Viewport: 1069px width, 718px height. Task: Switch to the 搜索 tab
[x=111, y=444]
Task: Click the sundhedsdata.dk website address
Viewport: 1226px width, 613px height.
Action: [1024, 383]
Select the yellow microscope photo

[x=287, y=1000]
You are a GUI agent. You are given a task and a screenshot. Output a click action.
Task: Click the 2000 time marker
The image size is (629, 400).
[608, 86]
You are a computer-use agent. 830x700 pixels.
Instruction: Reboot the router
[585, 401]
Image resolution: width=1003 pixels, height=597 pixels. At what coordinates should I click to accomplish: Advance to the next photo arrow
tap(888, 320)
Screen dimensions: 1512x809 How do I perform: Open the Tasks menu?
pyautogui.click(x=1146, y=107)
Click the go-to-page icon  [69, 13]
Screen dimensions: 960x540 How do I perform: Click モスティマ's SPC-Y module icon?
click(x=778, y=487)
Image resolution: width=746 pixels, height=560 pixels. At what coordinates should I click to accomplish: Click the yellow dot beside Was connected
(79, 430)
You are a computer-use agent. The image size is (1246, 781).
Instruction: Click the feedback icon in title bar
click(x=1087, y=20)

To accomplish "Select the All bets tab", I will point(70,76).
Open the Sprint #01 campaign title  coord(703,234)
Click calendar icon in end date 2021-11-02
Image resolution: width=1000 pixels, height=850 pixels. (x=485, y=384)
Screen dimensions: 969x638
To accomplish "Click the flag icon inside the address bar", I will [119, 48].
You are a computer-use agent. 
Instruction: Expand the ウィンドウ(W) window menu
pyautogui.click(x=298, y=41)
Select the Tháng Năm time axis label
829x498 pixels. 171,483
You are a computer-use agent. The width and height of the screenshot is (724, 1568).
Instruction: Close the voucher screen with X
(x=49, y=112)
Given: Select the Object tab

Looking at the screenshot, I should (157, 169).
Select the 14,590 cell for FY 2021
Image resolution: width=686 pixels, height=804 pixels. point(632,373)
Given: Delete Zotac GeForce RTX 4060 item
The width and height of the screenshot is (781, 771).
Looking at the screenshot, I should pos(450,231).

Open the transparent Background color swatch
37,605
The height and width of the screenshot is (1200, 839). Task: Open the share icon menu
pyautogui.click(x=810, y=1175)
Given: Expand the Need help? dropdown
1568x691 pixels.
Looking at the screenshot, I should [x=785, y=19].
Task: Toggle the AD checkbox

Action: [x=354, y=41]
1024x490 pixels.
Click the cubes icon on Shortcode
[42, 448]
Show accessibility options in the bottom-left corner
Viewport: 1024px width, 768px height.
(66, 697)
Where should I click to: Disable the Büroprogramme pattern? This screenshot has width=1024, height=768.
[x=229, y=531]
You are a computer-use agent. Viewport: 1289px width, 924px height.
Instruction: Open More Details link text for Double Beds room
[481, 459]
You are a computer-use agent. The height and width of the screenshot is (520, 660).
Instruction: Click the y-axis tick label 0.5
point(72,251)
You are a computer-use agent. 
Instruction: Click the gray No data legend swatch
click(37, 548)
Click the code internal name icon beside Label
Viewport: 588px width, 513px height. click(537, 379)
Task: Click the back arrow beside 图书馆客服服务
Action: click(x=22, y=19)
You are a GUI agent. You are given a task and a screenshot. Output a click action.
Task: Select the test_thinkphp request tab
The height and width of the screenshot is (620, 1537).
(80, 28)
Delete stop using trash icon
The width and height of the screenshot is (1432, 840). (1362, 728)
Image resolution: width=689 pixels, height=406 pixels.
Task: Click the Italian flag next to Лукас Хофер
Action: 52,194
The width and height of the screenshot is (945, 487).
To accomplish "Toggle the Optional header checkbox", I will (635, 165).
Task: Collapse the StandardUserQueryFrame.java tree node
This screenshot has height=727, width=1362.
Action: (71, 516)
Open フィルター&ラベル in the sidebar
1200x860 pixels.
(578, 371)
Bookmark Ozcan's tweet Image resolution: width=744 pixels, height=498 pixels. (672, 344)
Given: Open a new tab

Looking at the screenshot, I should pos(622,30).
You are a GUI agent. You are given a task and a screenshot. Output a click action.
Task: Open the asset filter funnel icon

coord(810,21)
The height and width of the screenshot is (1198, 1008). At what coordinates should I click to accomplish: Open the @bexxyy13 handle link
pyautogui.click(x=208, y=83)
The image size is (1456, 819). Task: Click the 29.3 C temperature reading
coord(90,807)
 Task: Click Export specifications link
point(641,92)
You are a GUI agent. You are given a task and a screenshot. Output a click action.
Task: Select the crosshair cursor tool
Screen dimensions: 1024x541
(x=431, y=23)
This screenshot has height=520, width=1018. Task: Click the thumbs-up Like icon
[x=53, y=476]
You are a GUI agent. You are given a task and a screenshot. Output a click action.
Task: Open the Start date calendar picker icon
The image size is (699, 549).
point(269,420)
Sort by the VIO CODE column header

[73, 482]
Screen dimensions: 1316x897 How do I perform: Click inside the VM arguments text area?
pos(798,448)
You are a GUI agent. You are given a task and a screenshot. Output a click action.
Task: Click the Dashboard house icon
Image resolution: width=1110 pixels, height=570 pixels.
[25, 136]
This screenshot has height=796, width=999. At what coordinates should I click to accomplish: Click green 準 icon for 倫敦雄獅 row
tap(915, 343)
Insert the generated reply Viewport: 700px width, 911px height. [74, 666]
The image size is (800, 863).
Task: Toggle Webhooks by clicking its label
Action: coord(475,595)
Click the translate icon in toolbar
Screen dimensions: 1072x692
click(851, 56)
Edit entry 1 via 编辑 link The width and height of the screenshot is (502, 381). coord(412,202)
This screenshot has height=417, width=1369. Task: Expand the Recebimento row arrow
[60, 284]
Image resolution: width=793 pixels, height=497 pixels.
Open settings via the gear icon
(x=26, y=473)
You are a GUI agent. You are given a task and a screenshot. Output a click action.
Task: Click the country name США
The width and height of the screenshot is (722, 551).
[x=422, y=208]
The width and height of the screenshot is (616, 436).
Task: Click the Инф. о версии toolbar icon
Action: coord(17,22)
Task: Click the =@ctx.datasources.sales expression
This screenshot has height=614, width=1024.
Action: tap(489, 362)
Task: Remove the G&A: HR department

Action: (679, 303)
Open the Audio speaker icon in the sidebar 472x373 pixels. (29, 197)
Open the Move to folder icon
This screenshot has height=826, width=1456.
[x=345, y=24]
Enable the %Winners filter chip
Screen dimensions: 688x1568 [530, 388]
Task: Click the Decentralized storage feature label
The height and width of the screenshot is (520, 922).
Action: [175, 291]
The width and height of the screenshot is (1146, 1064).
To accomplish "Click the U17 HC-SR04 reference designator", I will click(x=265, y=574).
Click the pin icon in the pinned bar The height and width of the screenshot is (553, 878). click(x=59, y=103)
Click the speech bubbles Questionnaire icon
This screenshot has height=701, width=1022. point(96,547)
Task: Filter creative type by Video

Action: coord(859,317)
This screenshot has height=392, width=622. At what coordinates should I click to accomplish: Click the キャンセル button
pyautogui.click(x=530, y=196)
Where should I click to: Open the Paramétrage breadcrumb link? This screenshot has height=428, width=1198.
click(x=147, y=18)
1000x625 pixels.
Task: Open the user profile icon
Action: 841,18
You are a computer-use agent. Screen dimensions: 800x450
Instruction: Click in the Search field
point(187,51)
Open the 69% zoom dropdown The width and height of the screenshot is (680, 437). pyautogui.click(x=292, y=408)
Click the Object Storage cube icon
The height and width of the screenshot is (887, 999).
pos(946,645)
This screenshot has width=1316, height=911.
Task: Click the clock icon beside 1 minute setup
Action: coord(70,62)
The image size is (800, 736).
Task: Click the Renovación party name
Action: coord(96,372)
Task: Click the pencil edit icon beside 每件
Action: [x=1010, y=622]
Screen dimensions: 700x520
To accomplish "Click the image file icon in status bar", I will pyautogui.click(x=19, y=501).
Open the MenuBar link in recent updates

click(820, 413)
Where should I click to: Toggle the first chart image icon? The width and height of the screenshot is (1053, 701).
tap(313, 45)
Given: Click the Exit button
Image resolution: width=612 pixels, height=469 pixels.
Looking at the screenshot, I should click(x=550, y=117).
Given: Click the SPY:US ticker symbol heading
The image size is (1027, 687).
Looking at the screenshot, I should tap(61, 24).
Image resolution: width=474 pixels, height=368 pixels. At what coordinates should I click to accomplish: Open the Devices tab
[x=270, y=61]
· · ·
- Exercise description: For the word "address", count the lines in the records that contain it. Give the number and no other words.

- Answer for the task: 2